== ENTRIES SHOWN ==
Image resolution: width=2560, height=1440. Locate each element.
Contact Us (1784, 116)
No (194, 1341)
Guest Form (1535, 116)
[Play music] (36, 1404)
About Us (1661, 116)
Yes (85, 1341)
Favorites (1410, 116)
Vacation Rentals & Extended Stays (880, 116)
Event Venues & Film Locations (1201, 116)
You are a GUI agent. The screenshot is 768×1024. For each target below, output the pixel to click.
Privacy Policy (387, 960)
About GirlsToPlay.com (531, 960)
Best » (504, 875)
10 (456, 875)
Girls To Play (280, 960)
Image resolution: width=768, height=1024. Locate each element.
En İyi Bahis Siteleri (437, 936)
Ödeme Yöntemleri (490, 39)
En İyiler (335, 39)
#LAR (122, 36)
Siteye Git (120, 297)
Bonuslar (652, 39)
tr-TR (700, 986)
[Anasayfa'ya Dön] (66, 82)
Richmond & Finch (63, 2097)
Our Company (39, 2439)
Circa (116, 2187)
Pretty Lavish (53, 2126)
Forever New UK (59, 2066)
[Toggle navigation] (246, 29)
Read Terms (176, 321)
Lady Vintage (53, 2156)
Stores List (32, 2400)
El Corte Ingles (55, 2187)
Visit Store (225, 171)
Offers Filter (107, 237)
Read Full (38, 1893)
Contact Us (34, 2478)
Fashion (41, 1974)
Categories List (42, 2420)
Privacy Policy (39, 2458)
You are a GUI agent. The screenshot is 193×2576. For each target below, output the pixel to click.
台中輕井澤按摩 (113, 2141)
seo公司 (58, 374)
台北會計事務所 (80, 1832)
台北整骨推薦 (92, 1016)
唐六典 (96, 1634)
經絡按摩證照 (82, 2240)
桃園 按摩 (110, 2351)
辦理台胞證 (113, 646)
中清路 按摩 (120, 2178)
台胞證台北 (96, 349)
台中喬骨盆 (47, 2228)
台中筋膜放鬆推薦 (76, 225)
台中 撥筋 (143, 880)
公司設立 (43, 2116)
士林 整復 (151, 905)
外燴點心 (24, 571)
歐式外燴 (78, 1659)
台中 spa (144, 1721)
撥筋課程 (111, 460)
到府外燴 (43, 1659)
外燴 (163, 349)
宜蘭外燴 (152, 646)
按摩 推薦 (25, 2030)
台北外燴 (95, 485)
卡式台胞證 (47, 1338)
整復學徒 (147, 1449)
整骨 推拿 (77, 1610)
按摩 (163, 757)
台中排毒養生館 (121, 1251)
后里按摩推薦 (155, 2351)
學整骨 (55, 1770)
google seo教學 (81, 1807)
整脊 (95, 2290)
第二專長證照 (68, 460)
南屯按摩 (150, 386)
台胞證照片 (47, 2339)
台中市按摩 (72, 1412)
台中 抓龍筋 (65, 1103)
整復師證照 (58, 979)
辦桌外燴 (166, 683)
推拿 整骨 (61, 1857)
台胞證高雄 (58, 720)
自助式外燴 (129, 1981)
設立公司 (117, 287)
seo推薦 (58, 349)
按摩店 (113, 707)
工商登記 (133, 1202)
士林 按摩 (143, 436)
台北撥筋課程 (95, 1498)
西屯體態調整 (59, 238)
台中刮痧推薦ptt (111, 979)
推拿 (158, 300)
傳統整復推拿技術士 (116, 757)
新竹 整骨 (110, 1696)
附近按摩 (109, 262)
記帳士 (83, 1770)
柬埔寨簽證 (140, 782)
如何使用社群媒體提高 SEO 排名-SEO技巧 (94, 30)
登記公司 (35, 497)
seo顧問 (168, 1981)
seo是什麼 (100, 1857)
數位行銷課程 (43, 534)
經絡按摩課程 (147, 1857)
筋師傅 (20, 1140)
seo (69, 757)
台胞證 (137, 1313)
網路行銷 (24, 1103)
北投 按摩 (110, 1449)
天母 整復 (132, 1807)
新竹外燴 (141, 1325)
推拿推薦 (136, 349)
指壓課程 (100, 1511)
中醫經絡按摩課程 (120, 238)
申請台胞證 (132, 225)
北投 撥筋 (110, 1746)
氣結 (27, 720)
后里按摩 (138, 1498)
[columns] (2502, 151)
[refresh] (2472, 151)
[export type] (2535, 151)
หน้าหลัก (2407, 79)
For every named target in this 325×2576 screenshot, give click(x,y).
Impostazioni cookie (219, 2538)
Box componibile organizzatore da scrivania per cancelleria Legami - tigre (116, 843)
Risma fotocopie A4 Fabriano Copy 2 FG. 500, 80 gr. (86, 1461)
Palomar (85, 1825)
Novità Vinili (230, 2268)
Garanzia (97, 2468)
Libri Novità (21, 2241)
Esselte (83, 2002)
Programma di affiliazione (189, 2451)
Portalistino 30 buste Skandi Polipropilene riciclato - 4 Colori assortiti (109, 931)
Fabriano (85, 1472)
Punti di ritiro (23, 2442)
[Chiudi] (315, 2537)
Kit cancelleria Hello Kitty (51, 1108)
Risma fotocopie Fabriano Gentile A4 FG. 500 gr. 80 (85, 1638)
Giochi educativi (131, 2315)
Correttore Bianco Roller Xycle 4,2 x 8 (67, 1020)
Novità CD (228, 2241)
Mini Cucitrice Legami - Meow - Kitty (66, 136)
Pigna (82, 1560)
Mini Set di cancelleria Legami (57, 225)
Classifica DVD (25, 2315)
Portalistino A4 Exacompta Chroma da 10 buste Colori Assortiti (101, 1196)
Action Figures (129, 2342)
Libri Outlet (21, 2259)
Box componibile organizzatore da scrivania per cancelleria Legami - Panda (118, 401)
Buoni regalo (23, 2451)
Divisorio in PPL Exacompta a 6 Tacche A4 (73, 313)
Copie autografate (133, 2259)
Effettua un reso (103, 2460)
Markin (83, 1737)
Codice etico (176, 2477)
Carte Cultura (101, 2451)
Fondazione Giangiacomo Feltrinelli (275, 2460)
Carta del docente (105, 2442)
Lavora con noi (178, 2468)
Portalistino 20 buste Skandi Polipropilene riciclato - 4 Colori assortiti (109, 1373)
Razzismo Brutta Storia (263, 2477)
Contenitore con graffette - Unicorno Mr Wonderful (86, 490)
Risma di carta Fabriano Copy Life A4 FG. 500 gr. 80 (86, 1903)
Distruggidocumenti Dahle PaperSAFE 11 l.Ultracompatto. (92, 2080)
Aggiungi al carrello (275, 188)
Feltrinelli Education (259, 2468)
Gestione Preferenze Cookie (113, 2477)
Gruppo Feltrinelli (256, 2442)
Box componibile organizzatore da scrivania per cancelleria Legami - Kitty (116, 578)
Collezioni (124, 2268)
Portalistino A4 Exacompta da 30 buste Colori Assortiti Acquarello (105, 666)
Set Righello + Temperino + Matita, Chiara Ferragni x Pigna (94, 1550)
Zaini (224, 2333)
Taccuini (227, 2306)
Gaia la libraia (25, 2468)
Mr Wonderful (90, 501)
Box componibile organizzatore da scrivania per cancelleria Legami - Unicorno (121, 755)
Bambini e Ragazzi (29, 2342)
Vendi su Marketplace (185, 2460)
===
ASSIGNMENT | Every line from the one that has "Mr Wonderful (90, 501)" down to the last line above must be written out exactly, with both ends included and nothing else.

TASK OUTPUT |
Mr Wonderful (90, 501)
Box componibile organizzatore da scrivania per cancelleria Legami - Unicorno (121, 755)
Bambini e Ragazzi (29, 2342)
Vendi su Marketplace (185, 2460)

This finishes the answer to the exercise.